Baca juga: AS-Rusia Putus Hubungan Informasi soal Pergerakan Rudal dan Nuklir
AS di bawah Presiden Donald Trump pun mengeluarkan berita dimulainya litbang rudal jarak menengah. Pada 20 Oktober 2018, Trump mengumumkan niat untuk ”mengakhiri” Traktat INF, sambil menyebut ketidakpatuhan Rusia dan kekhawatiran akan arsenal rudal jarak menengah China.
Pada 2 Februari 2019, pemerintahan Trump menyatakan penangguhan kewajiban pada Traktat INF dan mengumumkan keinginan untuk menarik diri dari traktat dalam tempo enam bulan. Tak lama kemudian, Presiden Rusia Vladimir Putin juga mengumumkan bahwa Rusia akan secara resmi menarik diri dari kewajiban atas Traktat INF. AS akhirnya secara resmi mundur dari Traktat INF pada 2 Agustus 2019 (Arms Control Association).
CTBT
Salah satu aktivitas yang mau tidak mau harus dilakukan oleh negara nuklir atau mereka yang berambisi memiliki senjata nuklir adalah melakukan tes peledakan. Banyaknya foto hasil uji senjata nuklir di udara adalah foto yang memperlihatkan adanya awan cendawan yang terbentuk saat pengujian.
Meski dilakukan di tempat terpencil, tak urung, oleh terpaan angin, sisa radiasi masih mencemari sejumlah tempat. Pada tahun 1969, deposit radioaktif masih dijumpai di gandum dan susu di Amerika Utara. Publik pun makin keras bersuara agar uji nuklir dilarang.
Pada Mei 1966, Komisi Perlucutan Senjata PBB mempertemukan AS, Inggris, Kanada, Perancis, dan Uni Soviet untuk memulai perundingan uji senjata nuklir. Namun, perundingan berjalan alot. Dengan segala lika-liku, akhirnya dicapai kesepakatan larangan uji di atmosfer, di angkasa, dan bawah laut. Saat itu Presiden AS John F Kennedy mengatakan, ”Larangan uji terbatas masih lebih aman bagi AS daripada lomba senjata tanpa batas.” Kesepakatan tersebut ditandatangani di Moskwa, 5 Agustus 1963.
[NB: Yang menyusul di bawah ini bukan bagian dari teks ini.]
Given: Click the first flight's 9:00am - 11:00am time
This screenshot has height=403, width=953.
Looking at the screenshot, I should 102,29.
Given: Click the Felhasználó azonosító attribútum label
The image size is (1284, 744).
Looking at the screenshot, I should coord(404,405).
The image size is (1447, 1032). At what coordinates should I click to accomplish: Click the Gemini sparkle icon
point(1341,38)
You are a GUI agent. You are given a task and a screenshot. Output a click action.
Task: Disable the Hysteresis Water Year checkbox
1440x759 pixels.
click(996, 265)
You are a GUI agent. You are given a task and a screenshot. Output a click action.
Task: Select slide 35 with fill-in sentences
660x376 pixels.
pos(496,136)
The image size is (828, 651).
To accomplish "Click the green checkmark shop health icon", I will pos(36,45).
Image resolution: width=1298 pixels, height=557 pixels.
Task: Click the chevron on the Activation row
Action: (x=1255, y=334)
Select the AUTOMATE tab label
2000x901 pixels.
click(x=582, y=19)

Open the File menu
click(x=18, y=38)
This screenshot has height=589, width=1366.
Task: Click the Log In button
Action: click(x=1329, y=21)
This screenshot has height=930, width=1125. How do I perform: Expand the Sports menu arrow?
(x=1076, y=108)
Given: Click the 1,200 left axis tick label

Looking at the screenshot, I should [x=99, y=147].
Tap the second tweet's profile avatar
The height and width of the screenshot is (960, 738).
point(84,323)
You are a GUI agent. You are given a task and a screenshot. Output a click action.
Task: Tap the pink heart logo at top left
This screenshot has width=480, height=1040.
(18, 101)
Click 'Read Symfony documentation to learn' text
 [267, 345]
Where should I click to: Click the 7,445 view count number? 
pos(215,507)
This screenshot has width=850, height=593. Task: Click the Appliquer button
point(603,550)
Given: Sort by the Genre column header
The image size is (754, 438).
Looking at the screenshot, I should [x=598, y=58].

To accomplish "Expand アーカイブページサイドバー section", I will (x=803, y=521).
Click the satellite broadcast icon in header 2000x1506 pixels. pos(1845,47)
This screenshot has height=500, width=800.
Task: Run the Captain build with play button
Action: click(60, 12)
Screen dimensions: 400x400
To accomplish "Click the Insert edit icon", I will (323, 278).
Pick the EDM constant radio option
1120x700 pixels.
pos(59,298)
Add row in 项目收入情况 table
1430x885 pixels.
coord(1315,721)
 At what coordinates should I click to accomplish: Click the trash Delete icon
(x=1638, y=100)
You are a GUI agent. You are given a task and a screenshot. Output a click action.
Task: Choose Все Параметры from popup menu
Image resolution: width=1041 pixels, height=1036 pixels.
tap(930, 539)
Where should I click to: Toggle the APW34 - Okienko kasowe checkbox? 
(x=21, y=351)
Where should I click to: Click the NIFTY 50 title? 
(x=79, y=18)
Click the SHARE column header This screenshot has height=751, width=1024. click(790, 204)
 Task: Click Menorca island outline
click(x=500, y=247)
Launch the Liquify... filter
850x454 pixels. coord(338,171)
Foto yang diambil pada November 1945 oleh tentara AS dan dirilis dari Hiroshima Peace Memorial Museum ini memperlihatkan kerusakan di Hiroshima, tiga bulan setelah bom atom dijatuhkan pengebom B-29, Enola Gay, di kota Hiroshima, Jepang.
Tiga puluh tiga tahun kemudian, persisnya tahun 1996, Majelis Umum PBB mengadopsi Larangan Uji Nuklir Komprehensif (CTBT) yang ditandatangani oleh 71 negara, termasuk oleh mereka yang memiliki senjata nuklir. Traktat ini melarang semua ledakan uji nuklir, termasuk yang dilakukan di bawah tanah (JFK Library).
Traktat amankan dunia?
Uji nuklir memang sudah dilarang oleh Traktat CTBT 1996, tetapi Korea Utara masih melakukan uji nuklir sejak 2006. Pada era teknologi informasi canggih, uji juga bisa dilakukan dengan komputer yang menyimulasikan kondisi aslinya.
Kita juga kecewa bahwa AS dan Rusia sama-sama menarik diri dari Traktat INF. Apakah ketegangan di Eropa akan berulang seperti pada awal tahun 1980-an? Kondisi mencemaskan bertambah ketika sejak 24 Februari 2022 pecah perang Ukraina, yang dalam perkembangan selanjutnya Putin menyinggung kemungkinan penggunaan senjata nuklir.
Baca juga: Putin dan Isu Senjata Nuklir
Di bidang senjata strategis, perundingan New START juga tidak gampang. Rusia menyatakan akan mundur dari perundingan New START yang kedaluwarsa sejak 2021. Keadaan tambah kompleks karena AS ingin melibatkan China dalam perundingan, hal yang ditolak mentah-mentah oleh China.
Kita prihatin bahwa traktat yang sudah ada ditinggalkan, seperti INF, yang sudah habis masa berlakunya tak kunjung dibuat yang baru.